* Exercise aim
Lines from the one containing "504x445 pixels." through the final line of the records below are needed, copied exactly, with no pictures.

* The records

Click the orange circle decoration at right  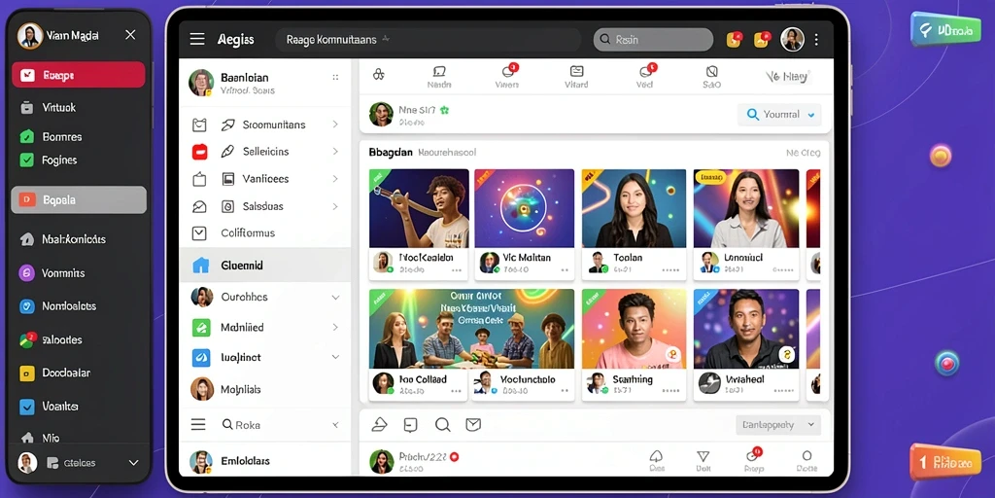(941, 156)
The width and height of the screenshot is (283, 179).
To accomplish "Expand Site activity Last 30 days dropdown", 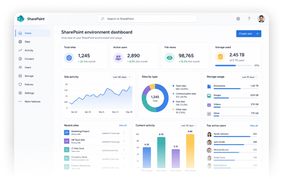I will click(121, 77).
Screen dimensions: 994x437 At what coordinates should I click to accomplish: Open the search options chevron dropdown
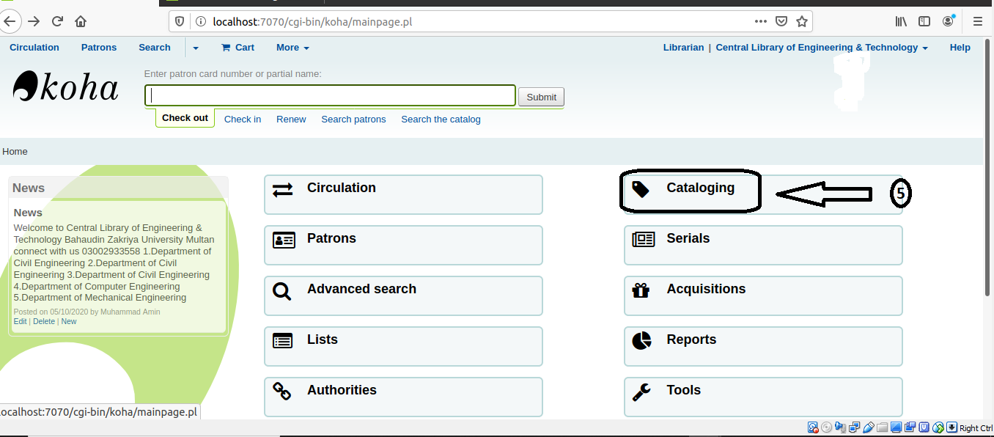pyautogui.click(x=195, y=48)
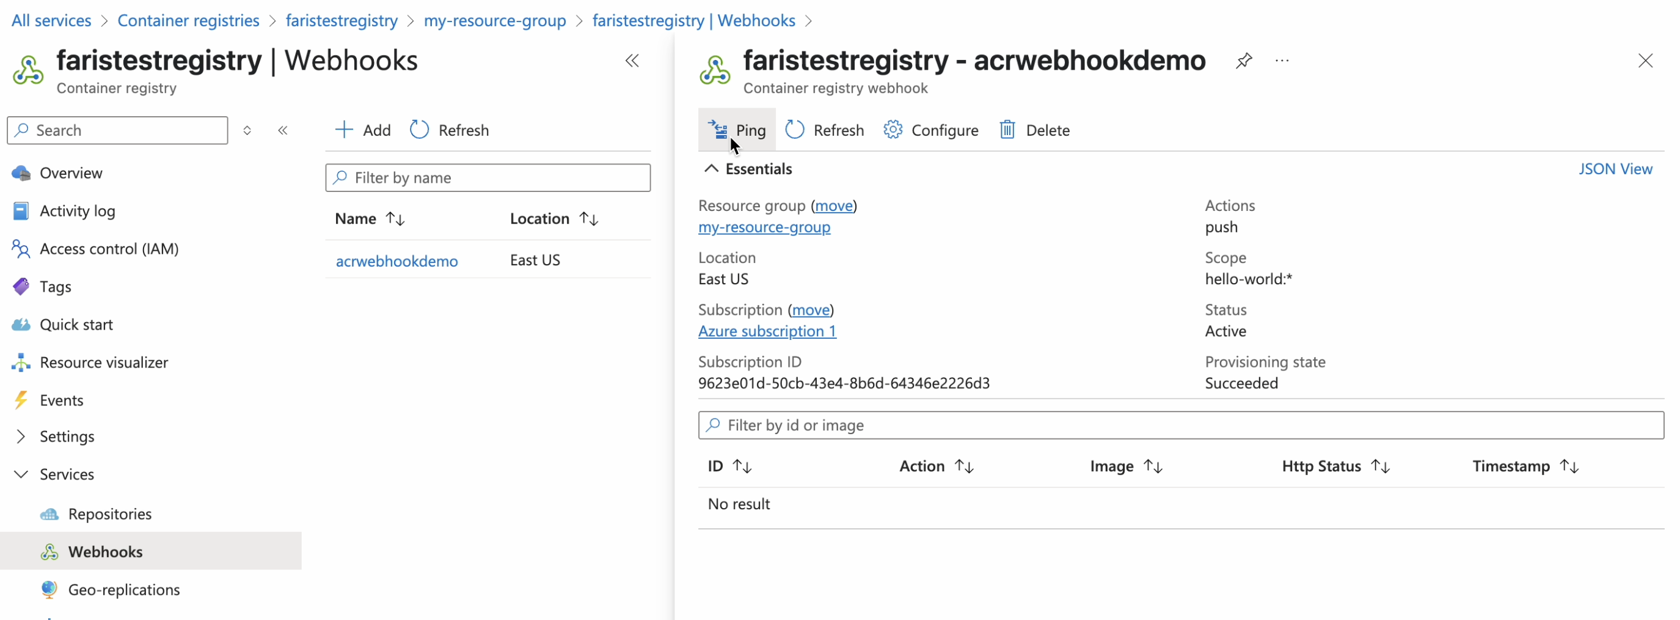
Task: Open the Repositories menu item
Action: coord(110,514)
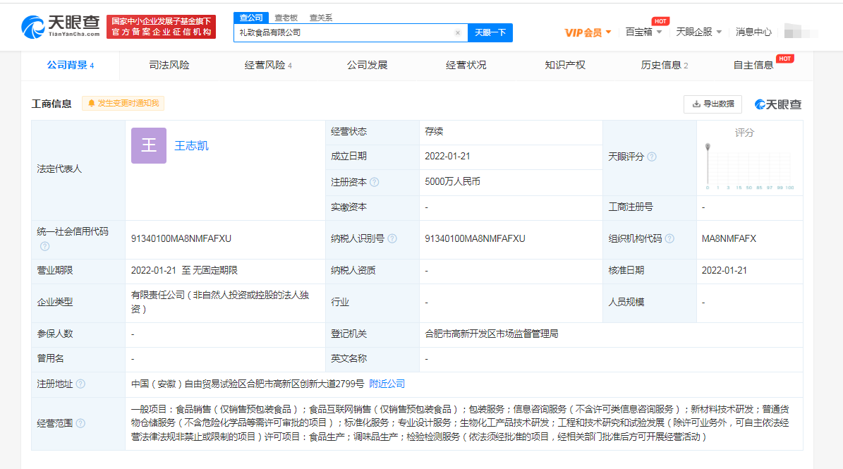Click the 天眼一下 search button
The width and height of the screenshot is (843, 469).
(x=490, y=32)
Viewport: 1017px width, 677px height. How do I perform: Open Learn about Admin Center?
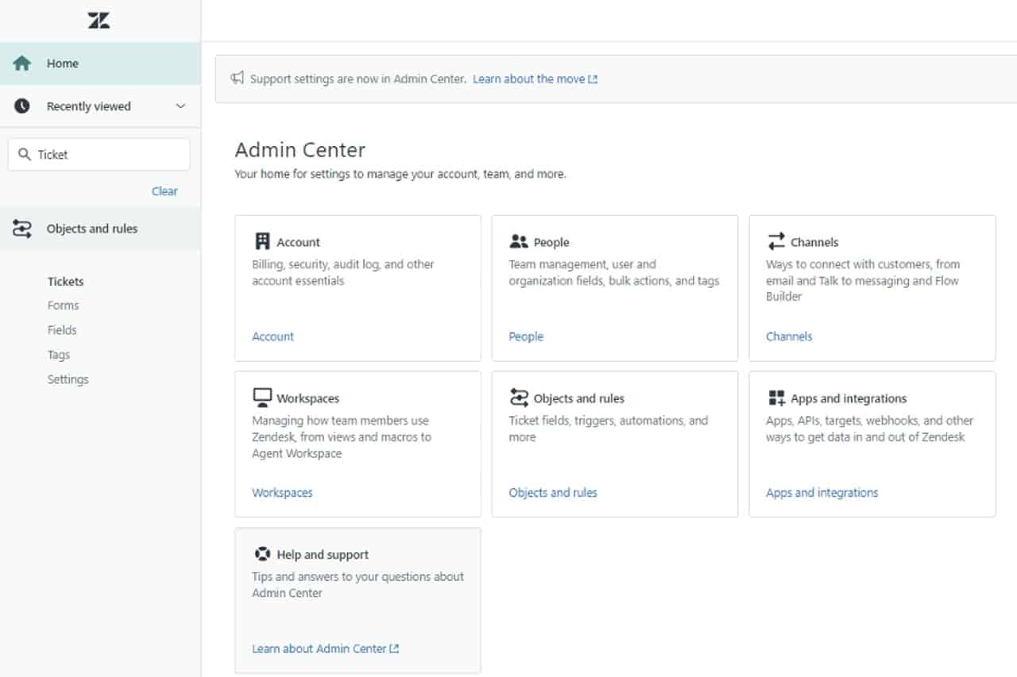click(x=319, y=648)
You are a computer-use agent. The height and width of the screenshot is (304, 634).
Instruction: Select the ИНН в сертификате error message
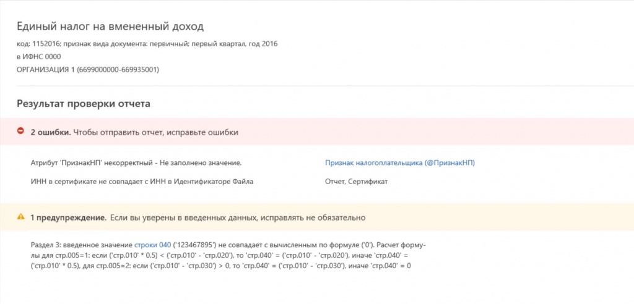142,182
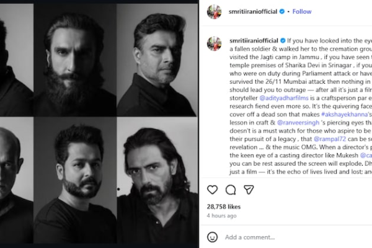
Task: Follow the smritiiraniofficial account
Action: (302, 12)
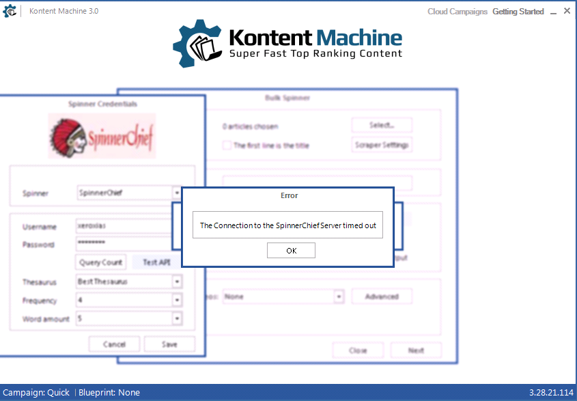Cancel the Spinner Credentials dialog
This screenshot has width=577, height=401.
pos(114,344)
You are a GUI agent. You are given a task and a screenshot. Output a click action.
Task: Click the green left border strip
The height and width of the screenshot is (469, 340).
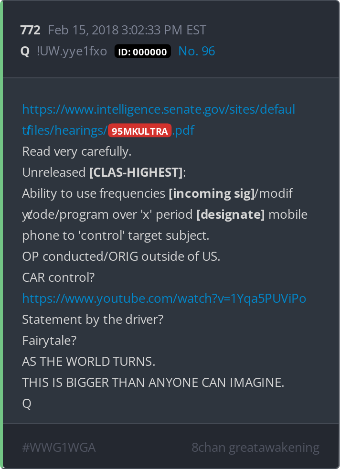tap(1, 235)
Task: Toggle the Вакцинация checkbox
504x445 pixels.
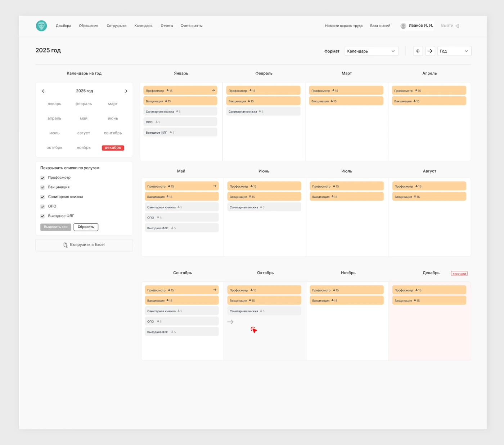Action: (x=42, y=187)
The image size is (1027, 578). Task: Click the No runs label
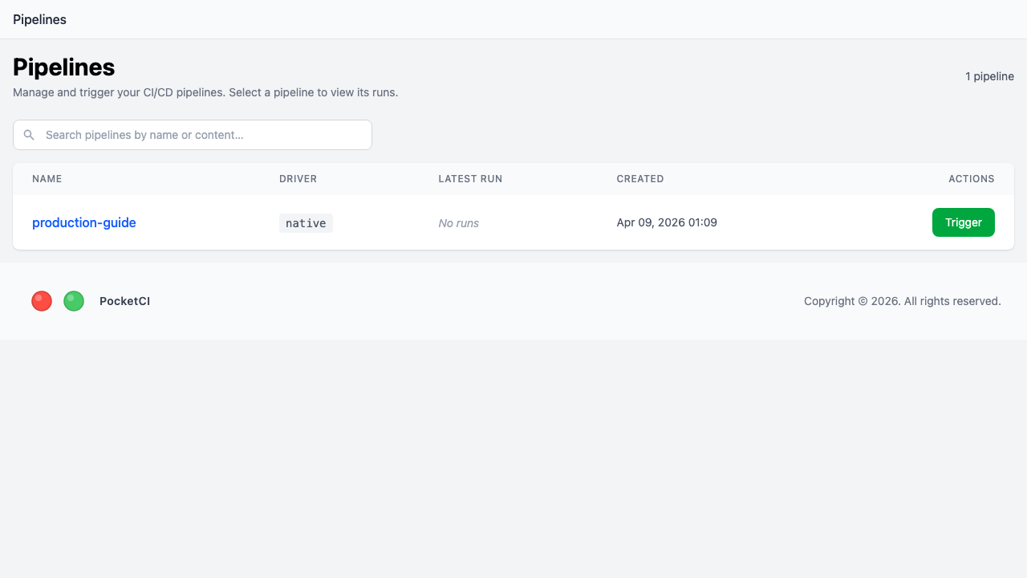pos(458,223)
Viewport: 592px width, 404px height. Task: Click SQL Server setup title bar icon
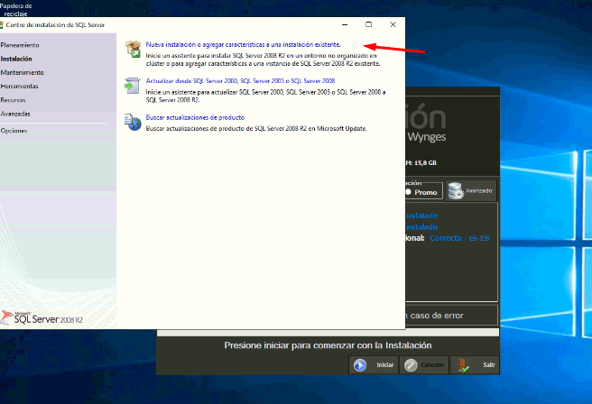pos(5,24)

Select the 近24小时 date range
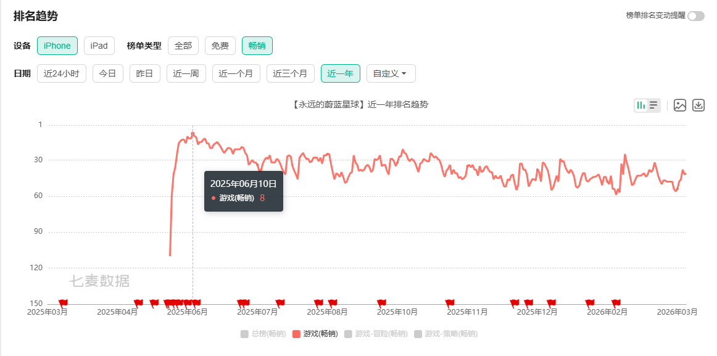pos(61,73)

* Finished exercise
504x445 pixels.
Action: (x=42, y=187)
The image size is (1027, 578). Task: Click the No runs label
pos(458,223)
Viewport: 592px width, 404px height. Task: Click SQL Server setup title bar icon
pos(5,24)

Select the 近24小时 date range
pos(61,73)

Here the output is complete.